An opportunity for co-operation
This change to fit customers’ shopping habits has been going on for more than 20 years as part of a structured joint process between manufacturers and retailers called category management. At its core is an attempt to find out which products belong together logically from the customer’s point of view. Retailers then group these products into categories in order to place and market them optimally in the store. This results in shorter distances for customers, and it encourages impulse buying.

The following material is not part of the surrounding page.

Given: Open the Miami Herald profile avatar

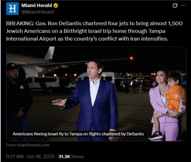Looking at the screenshot, I should pyautogui.click(x=12, y=8).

Category management began in the United States in the mid-1980s. Back then, American companies faced a challenge: consumer spending was stagnating, and there was an oversupply of goods, services and businesses. Some retailers had also come to notice that there was a far more efficient way to distribute goods. “One of the retailers I was working with started restructuring his purchasing and sales organisation,” recalls Dr Brian F. Harris, co-founder of The Partnering Group. The consultancy firm has been instrumental in shaping the development of category management. “Buyers were no longer to be responsible for managing individual brands or manufacturers, but for all products within a category. This new way of working was made possible by several developments that occurred at that time, including the introduction of more advanced space management systems and the ability to feed these systems with point-of-sale (POS) data for all products in a category. These new tools and sources of data enabled a category perspective to be incorporated more easily than before into buying and selling decisions. This is the actual origin of the term ‘category management’.” Retailers grew to realise that they could optimise the structures for distributing merchandise to stores by a significant margin based on this concept. “When this trend started to become apparent, far-sighted manufacturers seized the opportunity to establish a new way of working together with retailers as partners,” says Harris. For the first time, product groups were formed and marketed in a joint planning process.